• Objetivo indicado: Extrae todas las líneas de los datos que siguen y cópialas sin cambiar nada.

Entradas de un conjunto de datos:
···

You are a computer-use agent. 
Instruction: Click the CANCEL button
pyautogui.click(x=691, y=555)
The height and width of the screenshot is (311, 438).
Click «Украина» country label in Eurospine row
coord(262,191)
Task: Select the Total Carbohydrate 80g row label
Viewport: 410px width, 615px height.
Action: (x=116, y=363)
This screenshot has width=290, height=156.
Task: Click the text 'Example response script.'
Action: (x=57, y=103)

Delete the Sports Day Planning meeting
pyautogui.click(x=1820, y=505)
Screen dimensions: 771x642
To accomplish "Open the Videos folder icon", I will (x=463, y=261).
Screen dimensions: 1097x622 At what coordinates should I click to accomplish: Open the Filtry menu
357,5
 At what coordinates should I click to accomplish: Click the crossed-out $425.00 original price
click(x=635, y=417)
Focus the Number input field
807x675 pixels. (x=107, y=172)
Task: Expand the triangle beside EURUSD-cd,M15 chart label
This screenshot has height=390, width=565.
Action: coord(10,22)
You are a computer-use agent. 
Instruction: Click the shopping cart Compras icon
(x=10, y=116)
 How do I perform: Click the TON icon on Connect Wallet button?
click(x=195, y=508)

···

• Respuesta final:
You are a computer-use agent. 
Instruction: Click the CANCEL button
pyautogui.click(x=691, y=555)
The height and width of the screenshot is (311, 438).
Click «Украина» country label in Eurospine row
coord(262,191)
Task: Select the Total Carbohydrate 80g row label
Viewport: 410px width, 615px height.
Action: (x=116, y=363)
This screenshot has width=290, height=156.
Task: Click the text 'Example response script.'
Action: (x=57, y=103)

Delete the Sports Day Planning meeting
pyautogui.click(x=1820, y=505)
Screen dimensions: 771x642
To accomplish "Open the Videos folder icon", I will (x=463, y=261).
Screen dimensions: 1097x622 At what coordinates should I click to accomplish: Open the Filtry menu
357,5
 At what coordinates should I click to accomplish: Click the crossed-out $425.00 original price
click(x=635, y=417)
Focus the Number input field
807x675 pixels. (x=107, y=172)
Task: Expand the triangle beside EURUSD-cd,M15 chart label
This screenshot has height=390, width=565.
Action: coord(10,22)
You are a computer-use agent. 
Instruction: Click the shopping cart Compras icon
(x=10, y=116)
 How do I perform: Click the TON icon on Connect Wallet button?
click(x=195, y=508)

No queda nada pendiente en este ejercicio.